File Size: 606 KB
Print Length: 296 pages
Publisher: Safkhet Soul (18 July 2013)
Widower, Dr David Adams, has recently moved to the village – where no one knows him, ergo there’s no fuel for neighbourhood gossip – to start afresh with his ten year old son, if only he can get to a place where his son wants to speak to him. Angry and withdrawn, Jake blames his dad for the death of his mother, and David doesn’t know how to reach him.
Andrea Kelly has too many balls in the air. With three children and a “nuts” mother to care for, her fiancé can’t fathom why she wants to throw something else into the mix and change her career. Surely she already has too much on her plate? Because her plates are skew-whiff and her balls are dropping off all over the place, Andrea points out. She needs to make changes. Still her fiancé, who has a hidden agenda, is dead-set against it.
When Andrea’s house burns mysteriously to the ground and Andrea and her entourage are forced to move in with the enigmatic Dr Adams, however, the village drums soon start beating, fuel aplenty when it turns out someone does know him – the woman carrying his baby.
We’re introduced to David and son Jake on their first night together. Their relationship needs re-building and he realises he doesn’t know his son at all. This is a fresh start for them.
Andrea lives opposite and we’re introduced to her chaotic family life as she is arguing with fiancée Jonathan. They arrange to meet that night but Andrea is left waiting as he doesn’t arrive. Approaching home she realises it’s her house on fire and is gripped with utter terror and panic. This is so vivid I felt the despair and could almost smell the smoke! With no sign of Jonathan, David steps up and offers his home as a sanctuary.
I love it when a character changes from that first impression. It didn’t take me too long to start to change my mind about Jonathan … Sheryl Browne plants that seed of doubt. The more I got to know Jonathan, the more I was sure about my suspicions.
The teenagers were brilliantly portrayed with their angst and their slang language. It was great to see the positive effect the families had on each other after David took Andrea and her brood in.
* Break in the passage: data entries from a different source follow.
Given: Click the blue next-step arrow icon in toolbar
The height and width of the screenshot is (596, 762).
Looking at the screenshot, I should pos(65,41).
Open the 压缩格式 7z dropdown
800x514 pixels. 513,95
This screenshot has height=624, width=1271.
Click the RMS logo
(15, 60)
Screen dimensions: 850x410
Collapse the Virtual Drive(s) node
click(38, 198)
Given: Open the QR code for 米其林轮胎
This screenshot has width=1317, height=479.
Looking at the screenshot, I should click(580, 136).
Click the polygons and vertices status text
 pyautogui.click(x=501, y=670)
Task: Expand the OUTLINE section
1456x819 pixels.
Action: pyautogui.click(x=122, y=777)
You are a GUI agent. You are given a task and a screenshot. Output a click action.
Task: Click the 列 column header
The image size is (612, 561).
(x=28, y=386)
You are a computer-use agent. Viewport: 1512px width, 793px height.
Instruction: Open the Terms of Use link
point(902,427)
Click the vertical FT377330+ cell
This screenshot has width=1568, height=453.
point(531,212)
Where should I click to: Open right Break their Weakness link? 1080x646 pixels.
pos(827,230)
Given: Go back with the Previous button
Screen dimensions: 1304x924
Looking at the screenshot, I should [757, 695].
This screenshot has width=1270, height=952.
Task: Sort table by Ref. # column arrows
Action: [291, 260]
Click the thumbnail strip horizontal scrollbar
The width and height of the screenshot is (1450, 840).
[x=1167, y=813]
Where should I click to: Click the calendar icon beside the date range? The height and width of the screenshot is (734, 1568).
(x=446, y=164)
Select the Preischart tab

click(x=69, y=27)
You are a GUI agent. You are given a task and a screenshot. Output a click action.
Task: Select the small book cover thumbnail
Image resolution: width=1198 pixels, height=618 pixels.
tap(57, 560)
I particularly loved how Ryan affected Jake and how that impacted on his relationship with his dad.
The confrontation itself was very tense (it’s not a romantic confrontation). I wasn’t sure which way things were going to go. I loved that I wasn’t sure of the outcome! As my heart was pounding I was thinking … would there be a death? Would there be more hearbreak?
Grief and the emptiness of loss is explored sensitively and with realism both for GP David and his son Jake but also with Andrea’s friend Sally. I really felt their emotions and could understand why they chose the actions they did.
The romance also brought a conflict of emotions. The children’s well-being was put first and I loved these characters for doing this.
Learning to Love is fast paced and engaging. Not only does the romance sizzle but we see family life in all its shades of grey sprinkled with humour and sadness … and there is an element of suspense and fear. What a combination!
I would like to thank the author for providing an ecopy in exchange for an honest review.